Sunday’s media revelations raise serious questions about whether Malta’s authorities really left no stone unturned in response to the murder of Daphne Caruana Galizia, a Council of Europe rapporteur has said.
Pieter Omtzigt in a series of tweets asked why the government had refused to strike a deal with one of the suspects, Vince Muscat, (who reportedly had cooperated with the police).
He also queried whether information about the police investigation could have been passed up the chain, reaching top government officials and eventually “passed on” to potential suspects.
Today's Malta media revelations raise serious questions about whether the authorities really left no stone unturned in their response to the murder of Daphne Caruana Galizia: here are some of them @BorgJake @Earthling70 @Manwel_Delia— Pieter Omtzigt (@PieterOmtzigt) October 6, 2019
Dutch MP Omtzigt was reacting to a story in The Sunday Times of Malta, which reported how a major businessman is one of the key potential suspects behind the October 2017 car bombing.
Mr Omtzigt raised serious questions about whether there will ever be justice for assassinated journalist Daphne Caruana Galizia, given the Prime Minister’s firm grip on key institutions.
“If Keith Schembri and Konrad Mizzi are connected to a potential suspect and their boss, Joseph Muscat, appoints the police chief, the Attorney General and the judges, can there ever be justice for Daphne?”, the MP questioned.
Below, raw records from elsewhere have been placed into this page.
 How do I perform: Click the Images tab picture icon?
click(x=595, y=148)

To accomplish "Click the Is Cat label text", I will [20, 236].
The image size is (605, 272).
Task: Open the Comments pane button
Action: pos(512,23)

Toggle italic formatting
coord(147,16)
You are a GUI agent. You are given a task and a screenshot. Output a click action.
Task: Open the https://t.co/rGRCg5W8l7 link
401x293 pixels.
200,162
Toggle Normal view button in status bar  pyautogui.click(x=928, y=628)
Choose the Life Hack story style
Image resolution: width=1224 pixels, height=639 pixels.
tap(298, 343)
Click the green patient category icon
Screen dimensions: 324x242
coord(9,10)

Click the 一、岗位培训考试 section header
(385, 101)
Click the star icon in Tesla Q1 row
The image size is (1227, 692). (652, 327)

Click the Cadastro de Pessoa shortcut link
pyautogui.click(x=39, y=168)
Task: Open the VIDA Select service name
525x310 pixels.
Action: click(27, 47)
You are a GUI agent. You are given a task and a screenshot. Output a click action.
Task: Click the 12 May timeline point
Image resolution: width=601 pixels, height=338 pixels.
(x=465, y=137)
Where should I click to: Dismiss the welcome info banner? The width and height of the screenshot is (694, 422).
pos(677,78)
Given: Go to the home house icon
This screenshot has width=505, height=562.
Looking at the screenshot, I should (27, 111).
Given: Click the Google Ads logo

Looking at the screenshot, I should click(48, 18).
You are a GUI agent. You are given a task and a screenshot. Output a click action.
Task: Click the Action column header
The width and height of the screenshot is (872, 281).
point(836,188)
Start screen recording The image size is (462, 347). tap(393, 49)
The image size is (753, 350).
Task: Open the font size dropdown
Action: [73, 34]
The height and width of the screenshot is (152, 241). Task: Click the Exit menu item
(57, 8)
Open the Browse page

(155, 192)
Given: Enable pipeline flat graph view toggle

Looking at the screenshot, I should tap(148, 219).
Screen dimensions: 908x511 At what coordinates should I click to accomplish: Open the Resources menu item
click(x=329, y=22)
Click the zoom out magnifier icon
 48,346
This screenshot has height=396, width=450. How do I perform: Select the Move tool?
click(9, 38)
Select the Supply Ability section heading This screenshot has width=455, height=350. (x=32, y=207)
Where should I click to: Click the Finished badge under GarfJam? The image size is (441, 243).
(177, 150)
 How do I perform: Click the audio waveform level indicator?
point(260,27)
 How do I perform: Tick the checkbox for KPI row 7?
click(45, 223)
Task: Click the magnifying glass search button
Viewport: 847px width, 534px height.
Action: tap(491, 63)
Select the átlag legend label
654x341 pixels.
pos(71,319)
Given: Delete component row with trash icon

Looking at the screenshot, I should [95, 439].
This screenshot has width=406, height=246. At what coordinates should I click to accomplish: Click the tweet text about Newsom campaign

The Prime Minister’s office did not respond to an immediate request for comment on the key points raised by Mr Omtzigt.
A Council of Europe report compiled by Mr Omtzigt about the journalist's death concluded that Mr Schembri and Dr Mizzi enjoy "total impunity" under the Prime Minister's protection.
Mr Omtzigt questioned why no arrests had been made beyond the three suspects charged with carrying out the bomb plot.
He also queried why the government refused to strike a deal with one of the suspects, Vince Muscat, (who reportedly had cooperated with the police).
The MP asked if everything necessary was being done to protect him, along with other potential witnesses, as well as the lawyers and journalists involved.
Following through on this point, Mr Omtzigt also questioned if everything necessary was being done to preserve evidence and prevent the flight of potential witnesses and suspects.
“Why has the Attorney General not used his powers to secure evidence?”
All of these questions must be examined by the independent public inquiry, which is all the more reason why it must be truly independent and public, unlike the current proposal, the Council of Europe rapporteur said.
Mr Omtzigt also picked up on reports about judge Aaron Bugeja recusing himself from the upcoming trial of the three suspects.
He questioned how much disruption this recusal will cause to the upcoming case.